It turns out Moon knows someone who works at the Buckeye Brewery downtown, one of the oldest breweries in American history, founded just one year after Toledo itself, not that us teenagers give a damn about history stuff, being too busy living in the moment.
Anyway, we get downtown by the river and Moon guides Larry up this dark little alley that ends at a 6-foot fence surrounding the Buckeye Brewery shipping yard. There’s a couple big semi-trailers loaded with beer in the yard, and no lights or dogs or security of any kind. There was no such thing as security cameras back in them days of innocence. Larry is getting the idea now and is getting terrible nervous and says, “Let’s get out of here”, but no way, Jose. It’s too late to turn back now. We can smell the beer and feel the adrenaline start to rush.

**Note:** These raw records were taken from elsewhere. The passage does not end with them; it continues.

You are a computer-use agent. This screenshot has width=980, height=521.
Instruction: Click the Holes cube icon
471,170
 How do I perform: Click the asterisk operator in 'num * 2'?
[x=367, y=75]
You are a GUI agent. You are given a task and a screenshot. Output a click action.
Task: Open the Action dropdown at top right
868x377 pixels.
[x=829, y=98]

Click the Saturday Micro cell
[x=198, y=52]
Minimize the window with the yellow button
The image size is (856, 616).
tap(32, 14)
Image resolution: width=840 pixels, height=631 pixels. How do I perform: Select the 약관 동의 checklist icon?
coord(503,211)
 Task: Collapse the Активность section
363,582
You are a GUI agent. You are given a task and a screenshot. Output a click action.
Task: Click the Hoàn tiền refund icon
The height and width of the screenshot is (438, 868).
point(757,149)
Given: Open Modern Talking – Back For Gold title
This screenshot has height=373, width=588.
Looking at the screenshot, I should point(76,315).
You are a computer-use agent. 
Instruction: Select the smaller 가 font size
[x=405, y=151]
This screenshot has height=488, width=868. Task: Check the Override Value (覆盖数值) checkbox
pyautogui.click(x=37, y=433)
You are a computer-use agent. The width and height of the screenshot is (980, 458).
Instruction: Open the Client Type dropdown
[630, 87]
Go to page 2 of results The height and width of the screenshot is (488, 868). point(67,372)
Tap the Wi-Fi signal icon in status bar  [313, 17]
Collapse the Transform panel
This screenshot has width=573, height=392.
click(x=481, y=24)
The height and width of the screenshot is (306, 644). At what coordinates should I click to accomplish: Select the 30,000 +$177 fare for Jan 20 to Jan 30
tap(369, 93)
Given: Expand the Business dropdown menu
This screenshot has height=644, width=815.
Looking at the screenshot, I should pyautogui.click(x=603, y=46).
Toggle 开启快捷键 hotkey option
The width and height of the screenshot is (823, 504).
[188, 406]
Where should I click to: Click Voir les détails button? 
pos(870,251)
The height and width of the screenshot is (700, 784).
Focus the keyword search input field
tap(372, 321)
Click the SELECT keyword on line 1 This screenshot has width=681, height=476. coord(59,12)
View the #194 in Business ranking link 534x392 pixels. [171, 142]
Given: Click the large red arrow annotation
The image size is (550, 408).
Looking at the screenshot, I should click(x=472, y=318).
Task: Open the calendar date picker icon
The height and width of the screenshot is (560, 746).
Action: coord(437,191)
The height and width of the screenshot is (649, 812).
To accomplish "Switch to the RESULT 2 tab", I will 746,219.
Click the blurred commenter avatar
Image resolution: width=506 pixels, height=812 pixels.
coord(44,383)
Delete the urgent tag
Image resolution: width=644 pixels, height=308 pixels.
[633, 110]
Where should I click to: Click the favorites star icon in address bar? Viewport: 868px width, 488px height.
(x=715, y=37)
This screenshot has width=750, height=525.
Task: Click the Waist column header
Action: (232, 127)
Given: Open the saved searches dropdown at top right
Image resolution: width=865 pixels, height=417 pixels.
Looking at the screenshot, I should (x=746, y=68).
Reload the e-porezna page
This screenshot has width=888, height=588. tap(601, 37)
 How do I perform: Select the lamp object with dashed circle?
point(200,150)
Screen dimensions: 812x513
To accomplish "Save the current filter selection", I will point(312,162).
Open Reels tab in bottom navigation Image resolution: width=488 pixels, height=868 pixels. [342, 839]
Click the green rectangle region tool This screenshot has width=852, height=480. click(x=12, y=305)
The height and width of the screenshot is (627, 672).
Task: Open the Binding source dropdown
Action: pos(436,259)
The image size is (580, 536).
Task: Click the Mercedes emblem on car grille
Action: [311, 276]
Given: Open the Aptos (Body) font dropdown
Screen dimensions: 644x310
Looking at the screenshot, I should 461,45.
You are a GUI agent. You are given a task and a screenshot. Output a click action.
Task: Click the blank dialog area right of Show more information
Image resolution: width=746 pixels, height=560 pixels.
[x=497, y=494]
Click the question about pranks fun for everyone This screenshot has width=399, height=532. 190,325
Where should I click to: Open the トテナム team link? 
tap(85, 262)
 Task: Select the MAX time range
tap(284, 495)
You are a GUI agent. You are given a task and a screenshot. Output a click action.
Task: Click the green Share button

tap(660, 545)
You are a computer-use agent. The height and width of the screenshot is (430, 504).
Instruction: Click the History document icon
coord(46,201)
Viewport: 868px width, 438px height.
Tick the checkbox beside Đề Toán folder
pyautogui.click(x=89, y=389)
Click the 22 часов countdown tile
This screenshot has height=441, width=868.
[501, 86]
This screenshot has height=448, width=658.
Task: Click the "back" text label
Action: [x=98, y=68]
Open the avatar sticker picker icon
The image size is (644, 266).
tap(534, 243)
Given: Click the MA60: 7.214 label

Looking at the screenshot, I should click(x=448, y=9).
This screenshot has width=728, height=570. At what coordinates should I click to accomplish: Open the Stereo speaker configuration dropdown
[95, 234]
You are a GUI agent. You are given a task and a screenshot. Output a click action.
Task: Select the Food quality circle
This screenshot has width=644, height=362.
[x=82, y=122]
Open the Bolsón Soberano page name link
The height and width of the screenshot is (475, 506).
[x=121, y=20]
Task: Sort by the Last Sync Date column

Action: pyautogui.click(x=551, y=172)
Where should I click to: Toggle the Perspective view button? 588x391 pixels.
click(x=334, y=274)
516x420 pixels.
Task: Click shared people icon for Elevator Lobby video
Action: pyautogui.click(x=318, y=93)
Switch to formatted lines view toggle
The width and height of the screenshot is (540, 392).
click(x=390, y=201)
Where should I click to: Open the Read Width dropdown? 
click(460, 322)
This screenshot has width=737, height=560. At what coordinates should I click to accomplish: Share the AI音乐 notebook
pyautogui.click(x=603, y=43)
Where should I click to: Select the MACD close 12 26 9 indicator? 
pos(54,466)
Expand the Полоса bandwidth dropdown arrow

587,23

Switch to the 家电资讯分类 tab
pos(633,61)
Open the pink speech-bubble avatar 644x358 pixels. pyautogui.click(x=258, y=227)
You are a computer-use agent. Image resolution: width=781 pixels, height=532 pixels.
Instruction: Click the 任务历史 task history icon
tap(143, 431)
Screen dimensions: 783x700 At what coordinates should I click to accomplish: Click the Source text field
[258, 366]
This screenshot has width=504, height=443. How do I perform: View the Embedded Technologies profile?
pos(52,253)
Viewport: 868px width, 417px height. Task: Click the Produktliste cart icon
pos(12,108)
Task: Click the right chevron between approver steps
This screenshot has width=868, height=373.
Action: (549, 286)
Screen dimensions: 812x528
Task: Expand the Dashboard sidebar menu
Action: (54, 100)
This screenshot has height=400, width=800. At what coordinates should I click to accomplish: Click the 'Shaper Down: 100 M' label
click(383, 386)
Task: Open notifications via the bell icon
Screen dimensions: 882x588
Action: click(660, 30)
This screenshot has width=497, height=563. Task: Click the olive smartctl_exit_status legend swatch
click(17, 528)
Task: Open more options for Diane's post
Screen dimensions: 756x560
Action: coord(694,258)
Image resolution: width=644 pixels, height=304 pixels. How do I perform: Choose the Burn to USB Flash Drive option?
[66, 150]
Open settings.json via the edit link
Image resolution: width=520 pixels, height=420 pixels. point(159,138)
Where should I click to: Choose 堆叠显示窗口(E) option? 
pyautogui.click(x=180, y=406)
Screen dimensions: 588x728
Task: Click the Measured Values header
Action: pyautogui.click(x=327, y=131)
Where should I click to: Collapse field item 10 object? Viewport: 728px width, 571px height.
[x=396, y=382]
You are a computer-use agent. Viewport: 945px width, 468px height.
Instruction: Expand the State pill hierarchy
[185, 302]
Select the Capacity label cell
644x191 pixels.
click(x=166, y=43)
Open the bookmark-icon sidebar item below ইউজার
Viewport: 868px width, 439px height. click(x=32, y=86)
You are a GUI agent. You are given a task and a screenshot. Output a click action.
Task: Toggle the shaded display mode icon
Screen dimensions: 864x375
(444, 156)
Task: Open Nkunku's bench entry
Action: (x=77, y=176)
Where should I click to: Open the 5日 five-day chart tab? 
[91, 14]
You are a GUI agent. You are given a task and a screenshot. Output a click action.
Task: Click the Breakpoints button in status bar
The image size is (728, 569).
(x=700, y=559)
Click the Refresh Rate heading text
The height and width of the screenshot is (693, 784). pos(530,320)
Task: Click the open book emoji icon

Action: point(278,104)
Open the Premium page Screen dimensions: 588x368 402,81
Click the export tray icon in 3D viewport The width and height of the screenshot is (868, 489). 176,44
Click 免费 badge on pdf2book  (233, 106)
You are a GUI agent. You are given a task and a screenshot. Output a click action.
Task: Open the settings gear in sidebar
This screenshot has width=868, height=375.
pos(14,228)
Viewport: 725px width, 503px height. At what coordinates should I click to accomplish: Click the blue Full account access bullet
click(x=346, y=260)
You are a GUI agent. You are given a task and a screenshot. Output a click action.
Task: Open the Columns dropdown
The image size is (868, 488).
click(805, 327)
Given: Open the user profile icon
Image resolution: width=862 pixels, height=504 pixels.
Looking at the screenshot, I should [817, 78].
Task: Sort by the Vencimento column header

We leave Larry to turn his parents’ shiny cream-colored ’59 Chevy convertible around as Skinny stands by the fence while me and Moon climb over it. We can barely see in the dark, but Moon breaks the federal seal on the back of the nearest semi-trailer and swings open the doors and holy mother of God if it ain’t stacked front-to-back with cases of Buckeye Beer from floor-to-ceiling. Skinny tells Larry to put the convertible top up and open the trunk. Moon starts handing me cases and I build a little platform by the fence and then start handing cases over to Skinny on the other side. Skinny loads up the trunk and every available square inch of space inside that shiny cream-colored ’59 Chevy convertible while Larry paces around, dumbfounded and about pissing his pants.
Back over the fence we go and pile into the car, packed in with the cases of beer. Larry’s starting to panic and we’re yelling at him to get the hell out of here. He starts idling down the alley until Moon slaps him across the back of the head shouting “Come on, man! Get going!”
“Oh my God, what now?”, Larry asks, his voice trembling, as he pulls onto Summit Street. Moon says, “Over the state line, into Michigan, outside Ohio jurisdiction. We’ll stash it there til the heat dies down. Take a left here.”
The state line is just about 5 miles away, and every mile we go we start to relax a little, except Larry. I mean what’s to worry? It’s dark, it’s late, no traffic, and Larry’s parents’ shiny cream-colored ’59 Chevy convertible looks normal: at least I thought it did at the time.
Well, we pass the church key around and start sucking down warm Buckeyes and we get to the last stoplight before the Michigan line, which we can see straight ahead a couple hundred yards of us, where everything becomes suddenly rural, with farms and narrow roads and no streetlights. Stupid traffic light! This is before the invention of traffic sensors you see, so here we are, stopped within sight of safety, in the middle of the night with zero traffic in any direction. Of course the light takes forever to change, and just before it does some headlights pull up and stop behind us, and three or four seconds later on comes the flashing cop lights. Holy shit! Of all the goddam luck. What’s this cop’s problem with us? He gets out of his cruiser and is walking up to us with his flashlight and there will be no explaining away the cases of beer crammed in there with us. We’re screwed!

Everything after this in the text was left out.